Let's say we want to do a comparison where the difference in trailing spaces matters.

One option is to use the LIKE operator as we saw a few examples back. This is not the typical use of the LIKE operator however, so be sure to comment and explain what your query is attempting to do by using it. The last thing you want is some future maintainer of your code to switch it back to an equal sign because they don't see any wild card characters.

Another option that I've seen is to perform a DATALENGTH comparison in addition to the value comparison:

DECLARE 
    @NoSpaceValue VARCHAR(10) = 'a',
    @MultiSpaceValue VARCHAR(10) = 'a    '
SELECT
    IIF(@NoSpaceValue = @MultiSpaceValue AND DATALENGTH(@NoSpaceValue) = DATALENGTH(@MultiSpaceValue),1,0) AS ValuesAreEqual,
    DATALENGTH(@NoSpaceValue) AS NoSpaceBytes,
    DATALENGTH(@MultiSpaceValue) AS MultiSpaceBytes

image-7

This solution isn't right for every scenario however. For starters, you have no way of knowing if SQL Server will execute your value comparison or DATALENGTH predicate first. This could wreck havoc on index usage and cause poor performance.
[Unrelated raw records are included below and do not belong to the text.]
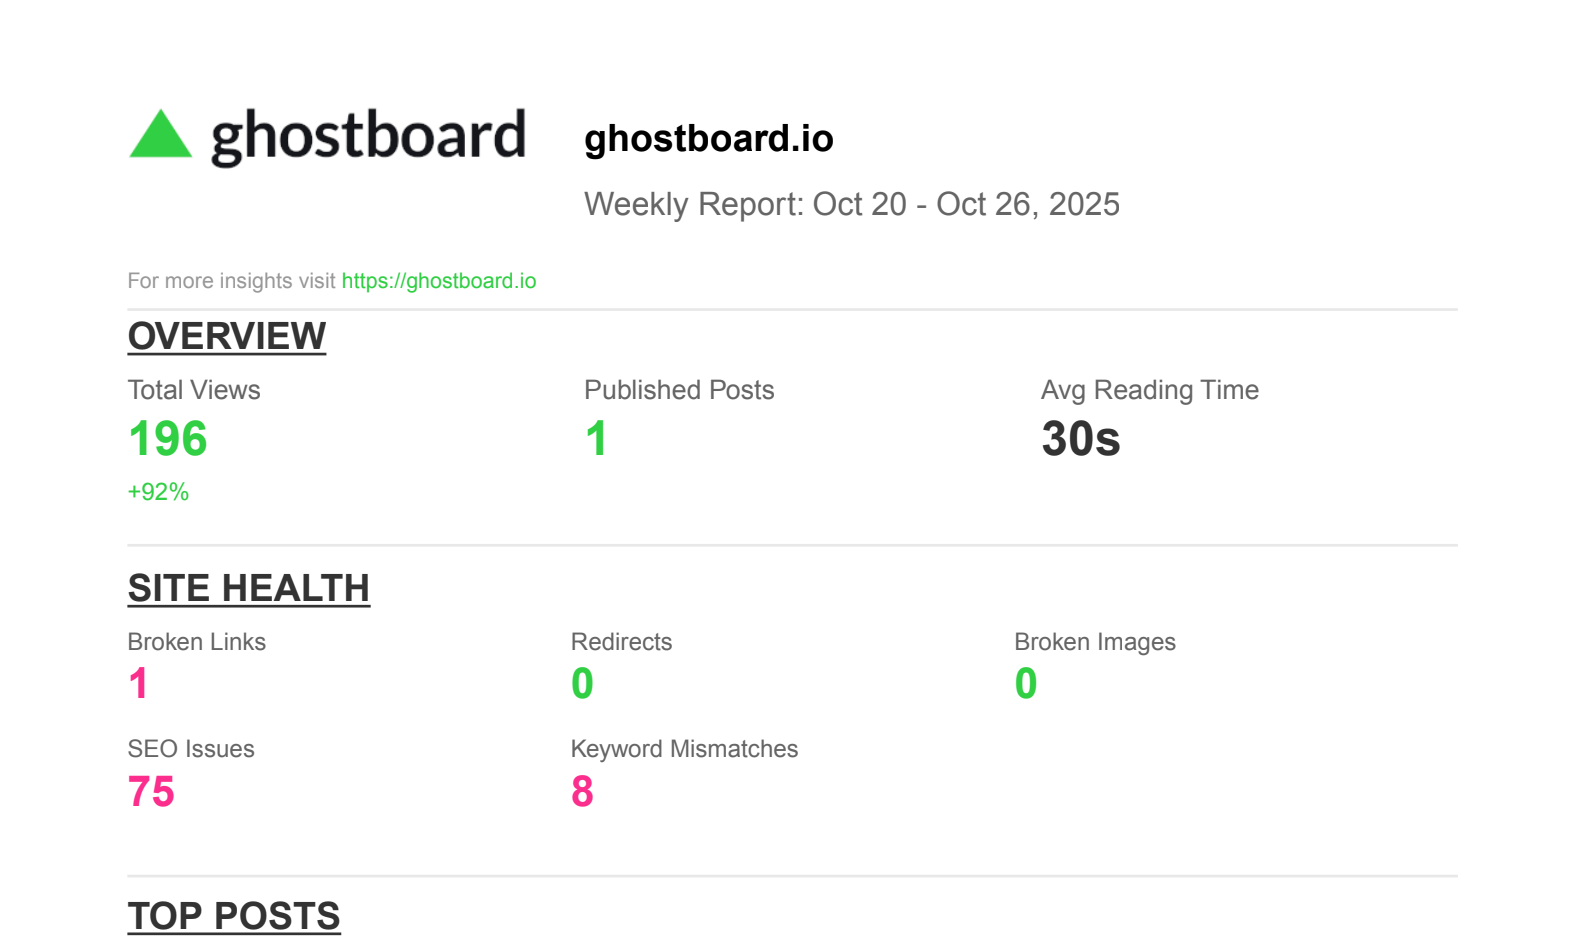The image size is (1582, 948).
Task: Click the Broken Images count of 0
Action: 1025,684
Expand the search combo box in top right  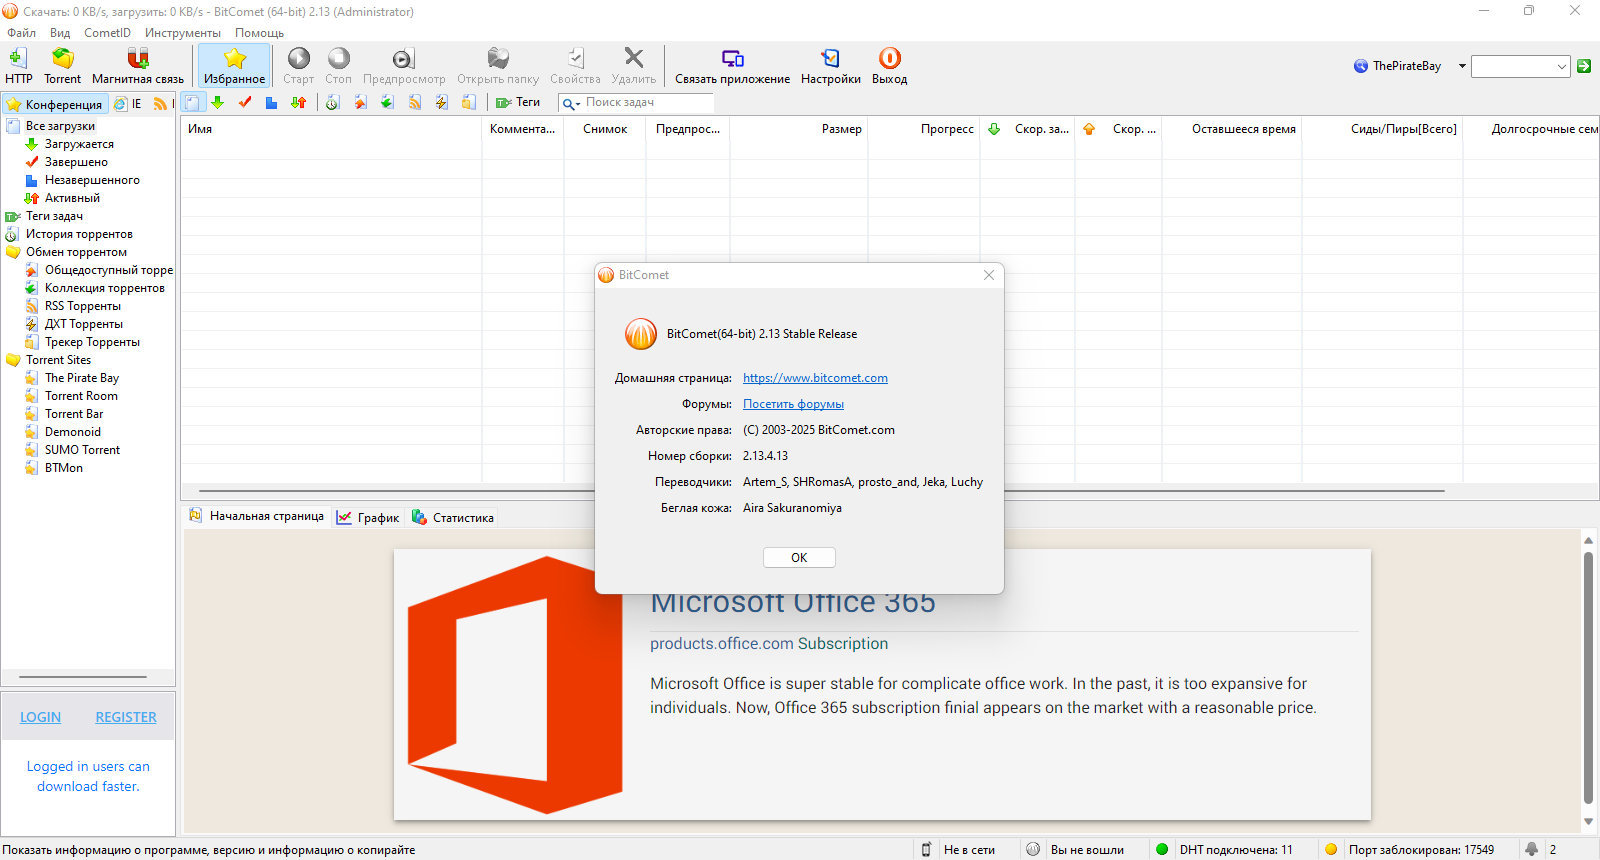coord(1561,67)
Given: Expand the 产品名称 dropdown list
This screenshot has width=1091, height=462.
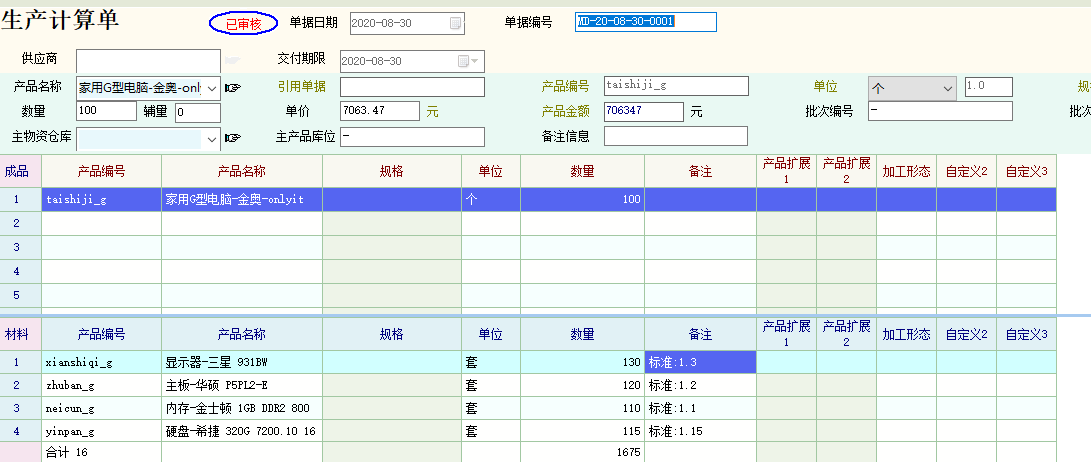Looking at the screenshot, I should [212, 88].
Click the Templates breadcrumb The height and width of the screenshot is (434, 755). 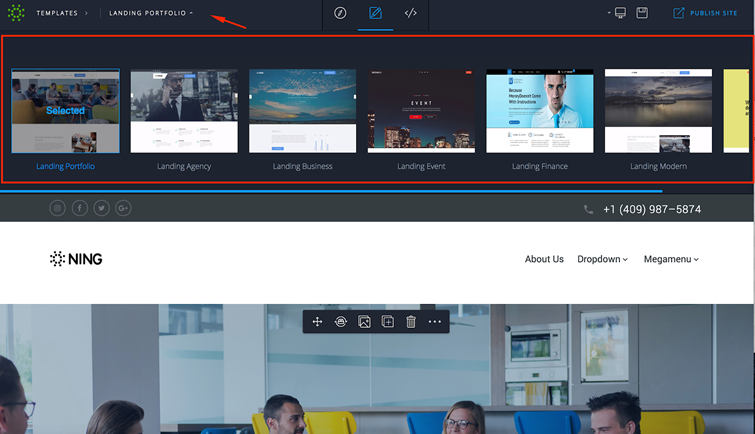(x=57, y=14)
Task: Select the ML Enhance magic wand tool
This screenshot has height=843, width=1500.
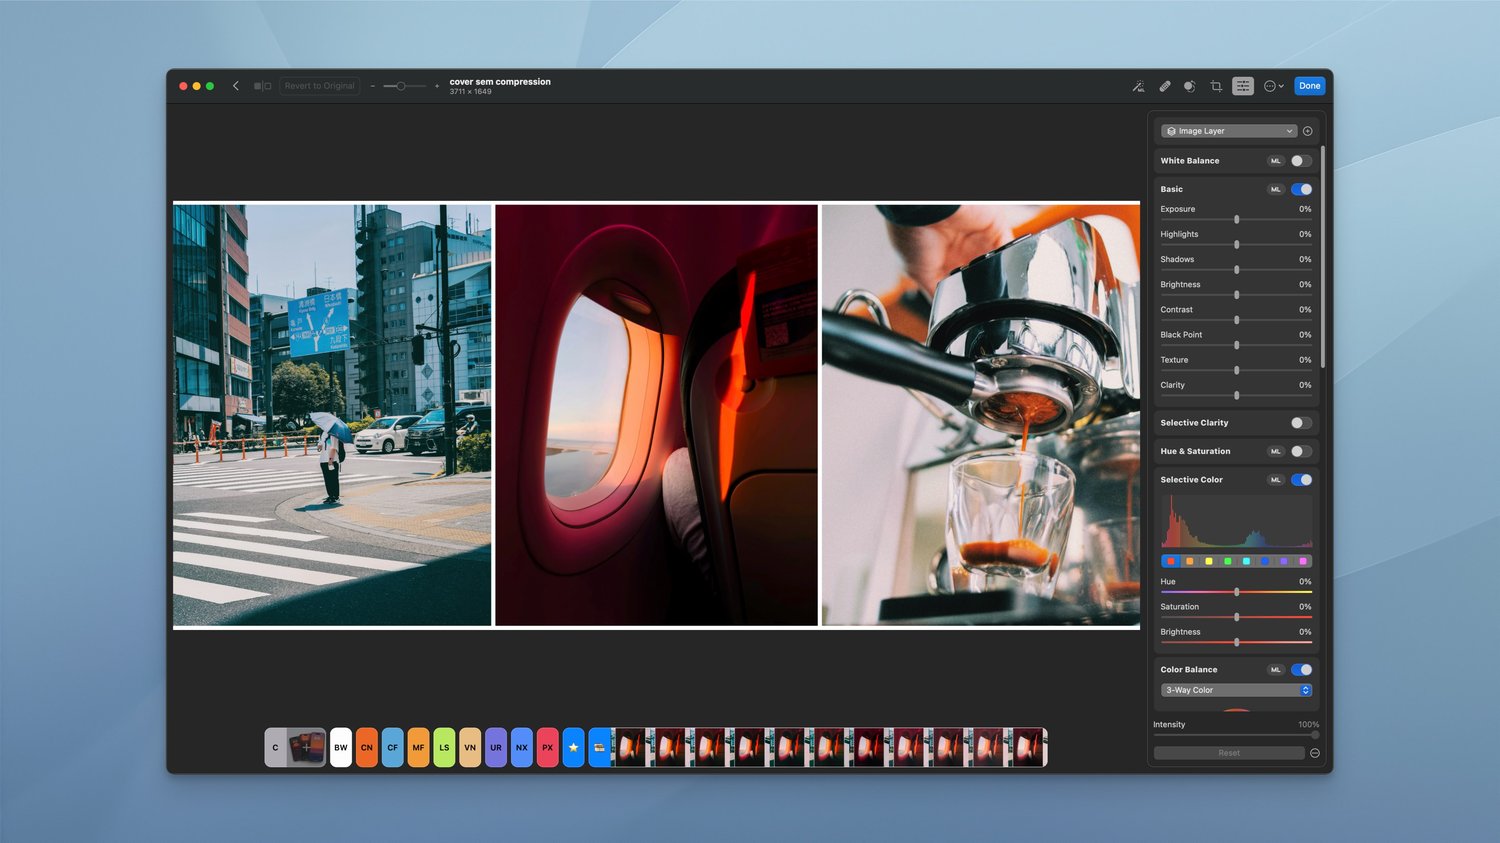Action: (x=1138, y=86)
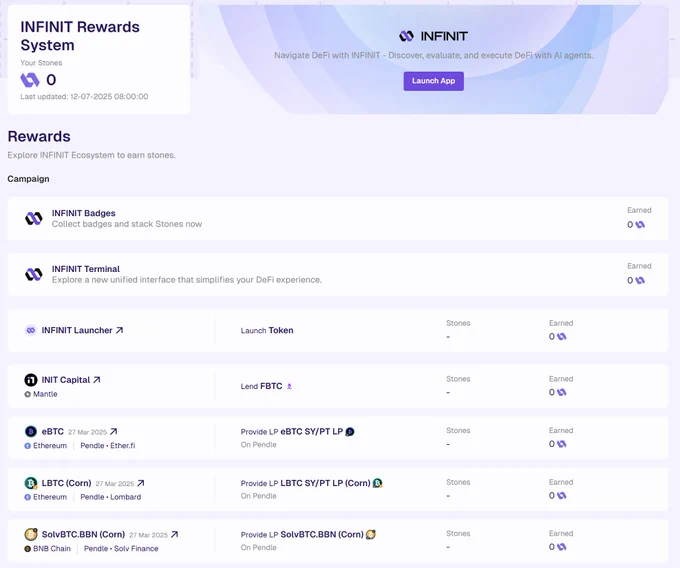Click Provide LP LBTC SY/PT LP (Corn)
This screenshot has width=680, height=568.
coord(305,483)
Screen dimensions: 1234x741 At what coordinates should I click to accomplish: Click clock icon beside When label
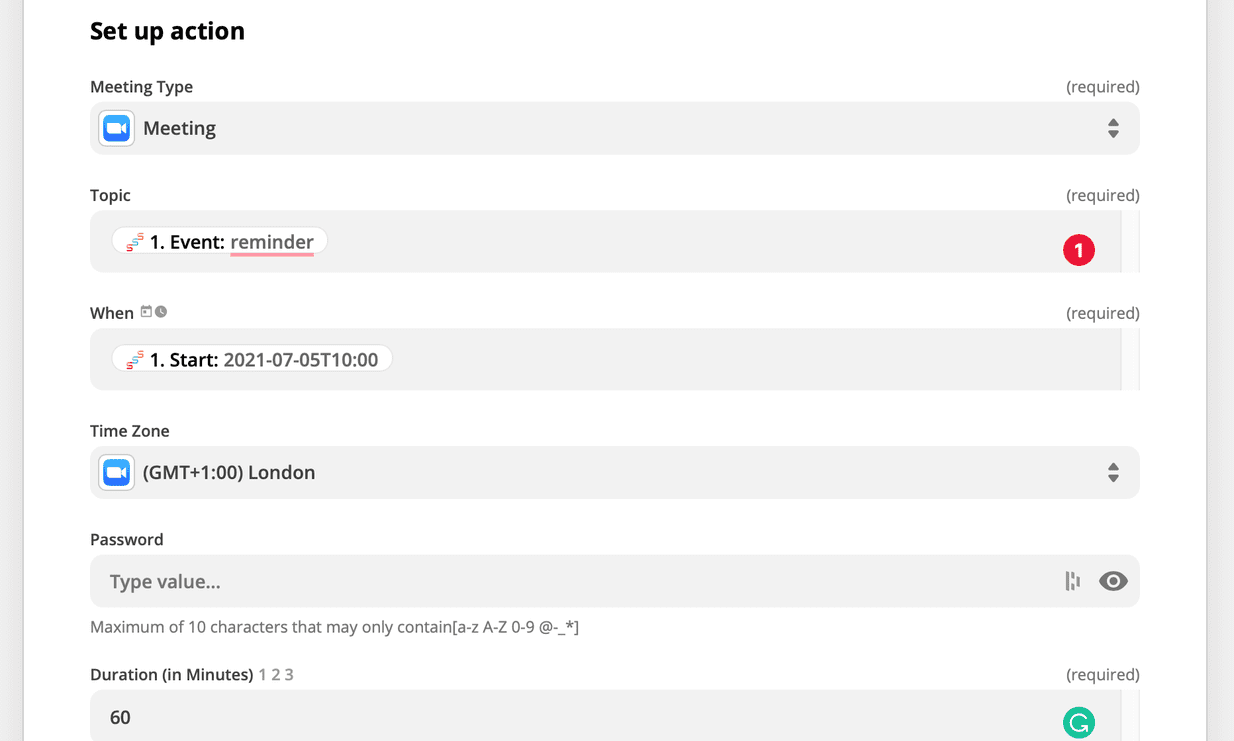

A more serious problem can occur if you are comparing fields with different data types. For example, when comparing a VARCHAR to NVARCHAR data type, it's pretty easy to create a scenario where your comparison query using DATALENGTH will trigger a false positive:

DECLARE 
    @NoSpaceValue VARCHAR(10) = 'a ',
    @MultiSpaceValue NVARCHAR(10) = 'a'
SELECT
    IIF(@NoSpaceValue = @MultiSpaceValue AND DATALENGTH(@NoSpaceValue) = DATALENGTH(@MultiSpaceValue),1,0) AS ValuesAreEqual,
    DATALENGTH(@NoSpaceValue) AS NoSpaceBytes,
    DATALENGTH(@MultiSpaceValue) AS MultiSpaceBytes

image-8

Here the NVARCHAR stores 2 bytes for every character, causing the DATALENGTHs of a single character NVARCHAR to be equal to a character + a space VARCHAR value.

The best thing to do in these scenarios is understand your data and pick a solution that will work for your particular situation.

And maybe trim your data before insertion (if it makes sense to do so)!